PROBLEM SET:
[1] Rewrite the passage on mirrors from "Better yet, use" to "comfortable and pleasant.", substituting "lamp" for "light fixture".
[2] Based on the passage on mirrors, state whether each of the following agrees with it, answering yes or no and quoting the words that decide it: (a) Several mirrors can be placed on various walls so that light bounces between them. (b) Most bathrooms have large windows. (c) Entrance halls are described as the perfect place to install a mirror.

PASSAGE PROVIDED:
• Mirrors are a Dark Room’s Best Friend

    Maximizing Light With Mirrors + Other Surfaces

    Guest Post by Cathy Habas

    To brighten a dim corner of your home, you can use a simple trick from the days before electricity: put up mirrors.

    mirrors plus natural light

    Better yet, use multiple mirrors. You can strategically place several mirrors on various walls to keep the light bouncing from one to the other.

    The reflective quality of mirrors spreads light around the room, allowing you to maximize the light coming in from a lone window or emanating from a single light fixture. It’s the perfect way to make a room seem bigger than it actually is, and to make the room more comfortable and pleasant.

    Here’s a quick guide on how you can use mirrors or other reflective surfaces in various rooms in your home:

    Entrance halls are the perfect place to install a mirror.

    mirrors for natural light

    There are numerous advantages to installing a mirror in the hall by your front door: mirrors make an impressive, stately decoration all by themselves, enhance the natural light coming in from narrow windows around the door, make the hallway feel bigger and even serve the practical purpose of allowing you to quickly check your appearance one last time before dashing out of the door for work.

    Bathrooms are of course the natural place to have a mirror, but most bathrooms have tiny windows, frosted windows or even no windows at all.

DATASET CONTENT:
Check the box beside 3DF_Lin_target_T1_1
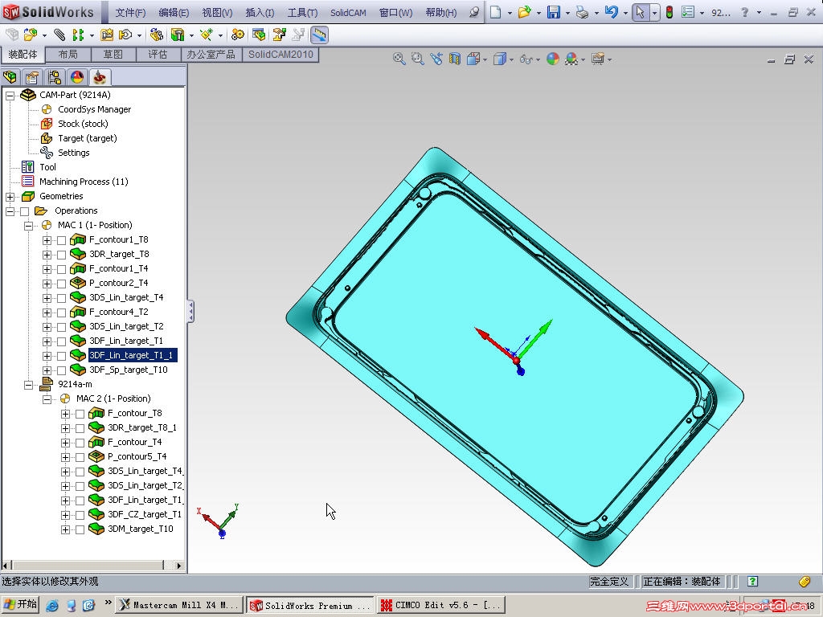Image resolution: width=823 pixels, height=617 pixels. 61,356
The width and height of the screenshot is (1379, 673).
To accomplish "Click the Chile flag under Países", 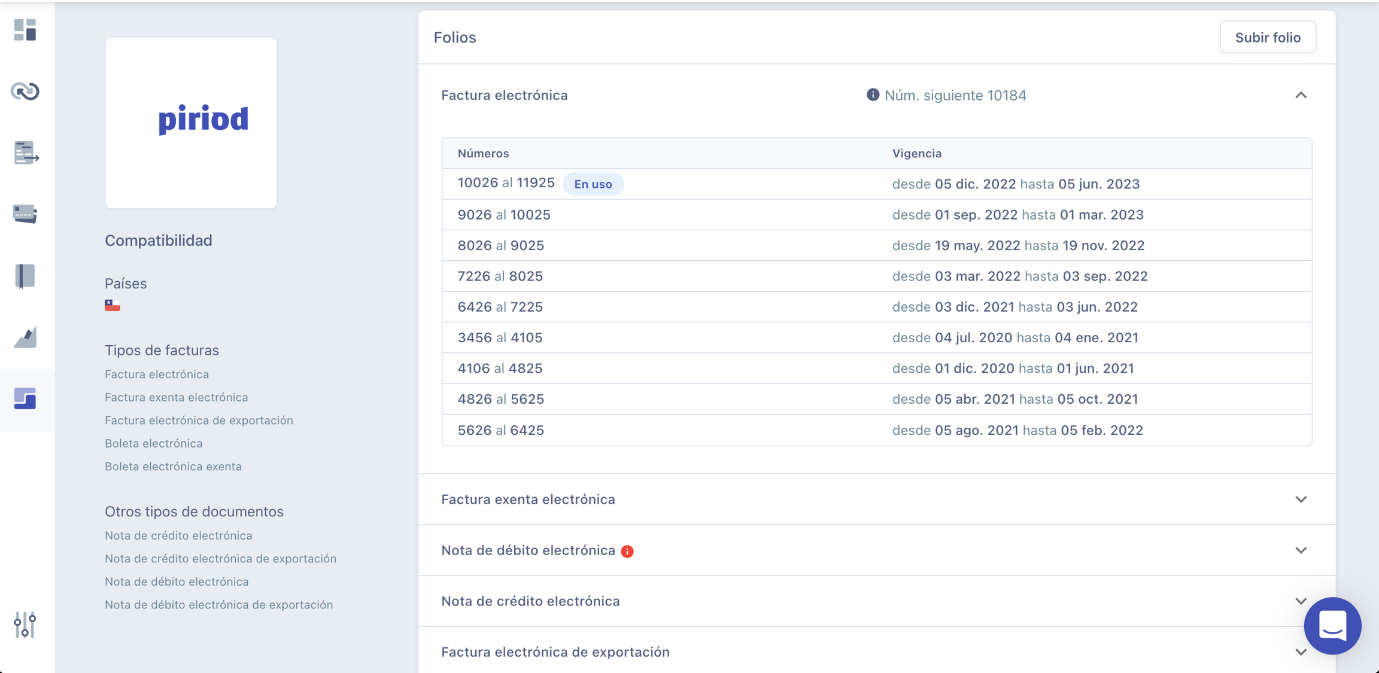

TASK-BY-TASK RESULTS:
[1]
Better yet, use multiple mirrors. You can strategically place several mirrors on various walls to keep the light bouncing from one to the other.

    The reflective quality of mirrors spreads light around the room, allowing you to maximize the light coming in from a lone window or emanating from a single lamp. It’s the perfect way to make a room seem bigger than it actually is, and to make the room more comfortable and pleasant.

[2]
(a) Yes: "You can strategically place several mirrors on various walls to keep the light bouncing from one to the other."
(b) No: "most bathrooms have tiny windows, frosted windows or even no windows at all."
(c) Yes: "Entrance halls are the perfect place to install a mirror."